The more postwar America changed, the more Mississippi retreated into its own self-contained little world. Bypassed in the march of events, the state saw little connection between itself and all the strange new things going on—the UN, Marshall Plan, NATO, welfare measures at home. All this meant only more centralized government, and the people were in no mood for that—states’ rights were the very heart of the South’s solution to the race problem. Bristling at the very thought, Mississippi became increasingly suspicious of “outside interference” and increasingly proud of its own way of life. Once again thoughts turned to the glorious past.…
“For any Southern boy fourteen years old,” wrote Mississippi’s own William Faulkner, “not once but whenever he wants it, there is the instant when it’s still not two o’clock on that July afternoon in 1863, the brigades are in position behind the rail fence, the guns are laid and ready in the woods … and it’s all in the balance, it hasn’t happened yet.”
It might only be added that in the Mississippi of 1950 the daydream was not limited to fourteen-year-old boys.
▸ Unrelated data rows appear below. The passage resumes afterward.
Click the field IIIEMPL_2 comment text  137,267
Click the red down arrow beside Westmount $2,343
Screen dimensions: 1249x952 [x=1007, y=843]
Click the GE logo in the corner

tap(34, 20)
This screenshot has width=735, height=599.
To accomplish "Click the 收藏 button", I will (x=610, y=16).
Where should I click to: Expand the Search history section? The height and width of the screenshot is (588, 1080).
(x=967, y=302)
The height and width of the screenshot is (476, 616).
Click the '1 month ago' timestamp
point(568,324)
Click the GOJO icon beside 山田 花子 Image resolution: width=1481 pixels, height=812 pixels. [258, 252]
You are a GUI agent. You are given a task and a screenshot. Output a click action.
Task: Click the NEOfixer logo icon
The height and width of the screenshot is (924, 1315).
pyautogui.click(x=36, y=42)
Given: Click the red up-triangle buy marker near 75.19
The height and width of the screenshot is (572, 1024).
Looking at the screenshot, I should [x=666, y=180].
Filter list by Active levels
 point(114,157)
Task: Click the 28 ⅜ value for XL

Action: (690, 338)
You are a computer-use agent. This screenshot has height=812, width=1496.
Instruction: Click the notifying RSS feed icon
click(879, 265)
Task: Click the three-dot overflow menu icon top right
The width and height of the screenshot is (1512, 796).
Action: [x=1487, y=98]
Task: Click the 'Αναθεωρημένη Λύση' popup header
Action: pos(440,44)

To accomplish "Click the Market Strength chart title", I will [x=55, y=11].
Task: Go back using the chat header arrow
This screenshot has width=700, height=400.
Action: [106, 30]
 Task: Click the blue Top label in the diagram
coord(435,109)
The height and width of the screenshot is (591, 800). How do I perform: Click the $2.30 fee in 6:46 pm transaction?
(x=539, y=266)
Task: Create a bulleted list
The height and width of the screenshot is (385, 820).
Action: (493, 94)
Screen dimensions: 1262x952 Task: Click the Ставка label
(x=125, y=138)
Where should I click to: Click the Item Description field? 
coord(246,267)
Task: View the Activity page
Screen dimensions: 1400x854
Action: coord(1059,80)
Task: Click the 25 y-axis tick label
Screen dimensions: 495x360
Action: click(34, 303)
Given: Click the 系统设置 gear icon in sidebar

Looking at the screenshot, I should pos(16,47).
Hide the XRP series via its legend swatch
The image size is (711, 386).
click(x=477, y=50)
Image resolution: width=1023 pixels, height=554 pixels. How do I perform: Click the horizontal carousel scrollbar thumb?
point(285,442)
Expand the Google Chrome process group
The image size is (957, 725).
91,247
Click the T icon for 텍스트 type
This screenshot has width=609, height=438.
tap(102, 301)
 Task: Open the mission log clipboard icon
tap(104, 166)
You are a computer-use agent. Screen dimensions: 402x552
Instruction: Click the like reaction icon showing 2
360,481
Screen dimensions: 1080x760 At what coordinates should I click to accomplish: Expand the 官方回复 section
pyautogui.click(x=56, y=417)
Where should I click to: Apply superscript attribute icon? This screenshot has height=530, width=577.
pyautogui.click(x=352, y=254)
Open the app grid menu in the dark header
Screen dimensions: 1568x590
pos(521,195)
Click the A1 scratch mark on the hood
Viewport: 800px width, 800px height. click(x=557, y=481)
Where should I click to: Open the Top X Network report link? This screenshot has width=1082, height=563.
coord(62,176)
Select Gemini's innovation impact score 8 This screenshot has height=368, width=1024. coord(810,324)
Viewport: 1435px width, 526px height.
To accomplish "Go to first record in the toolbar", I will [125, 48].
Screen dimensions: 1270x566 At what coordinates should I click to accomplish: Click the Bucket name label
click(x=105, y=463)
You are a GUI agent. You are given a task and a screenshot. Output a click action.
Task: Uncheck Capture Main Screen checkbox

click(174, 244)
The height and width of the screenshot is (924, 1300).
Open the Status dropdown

Every age lived with the fantasy. The state officially observed Confederate Memorial Day, Lee’s and Jefferson Davis’ birthdays … while studiously ignoring Lincoln’s and the national Memorial Day. Jackson boasted its Rebel Concrete Company, Rebel Garment Company, Rebel Roofing & Metal Company. Hattiesburg had its Rebel Theatre, Oxford its Rebel Cosmetology College. Schoolboys loved to dress up in Confederate uniforms … older men wistfully told how it all might have been different if only Pemberton had held at Champion Hill. (“It still breaks my heart when I think of it,” one confessed.) Confederate flags hung from porches, windows, staffs, all over the state; and in case anyone ever needed reminding, there was always the reproachful gaze of the noble stone soldier who stood atop the Confederate monument in every courthouse square.…
This was the Mississippi of 1950, when a young Negro named James H. Meredith left the state in search of a better chance in life. It was the Mississippi of 1961 when he returned to fight for equality and later entered the all-white university after a night of bloody riot. It is the Mississippi of today—of Medgar Evers shot in ambush, of civil-rights workers lynched at night—and it will be the Mississippi of tomorrow, until, with patience and persistence, the rest of the country helps bring a frightened, isolated, and intensely proud people back into the Union.